What is going on, in corporate cultures, that allow companies to overlook copy mistakes? How can we improve our critique and feedback?

Why is this a problem?
While we might understand that design is a solution, we don't consider that content could be solution as well.

Sometimes companies have a culture of fear. The bigger the company, the less middle-managers want to say someting. They don't want to raise their hand for fear of losing their job or being labeled as a problem.

We also might feel like someone else will bring it up. 

The problem is: this is our job. We need to protect the customers experience and the integrity of the brand. 

How can we build a "if you see something, say something" culture in our organization? 

The biggest thing to approaching challenging conversations is establishing the relationship. Build a partnership with your client (even if your "client" is within your organization) rather than a subservient relationship. This can help bring your cultures together.

"Do I look fat in this pair of jeans is as difficult a conversation as is my website bad". They're asking you to evaluate them (their decisions, their expertise, etc) not their website. To solve this, start talking about purposes, goals and not the "artifact" (website, content, etc). Critique is about co-creation. What does this need to do?

Be specific with your feedback:
 * Only give the feedback you were asked to give.
 * Use data and research to depersonalize feedback
 * Keep feedback engaged in problem solving.
 * I do want to focus on this. I don't want to focus on that.

Things get emotional, sometimes. 
 * Use strategy and goals to keep it out of being emotional
 * Unsolicited feedback is when people get defensive
 * If its not specific, you go down the rabbit hole of hell into feelings

When people get defensive, become a nurturing parent.

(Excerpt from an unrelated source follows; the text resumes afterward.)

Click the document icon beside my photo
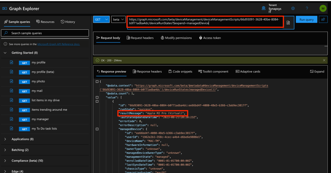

Practice providing critique. How?
 * Slow and low. When things get heated, we tent to speak quickly and high-pitched. Reverse it.
 * Focus on what's working
 * We've encountered this in the past- this is how we've managed to sort it out.
 * Take it back to business reasons
 * Does it make sense contextually?

When things break- what do you do? Afterward ask why you positioned it in an insensitive way? What can you do better next time?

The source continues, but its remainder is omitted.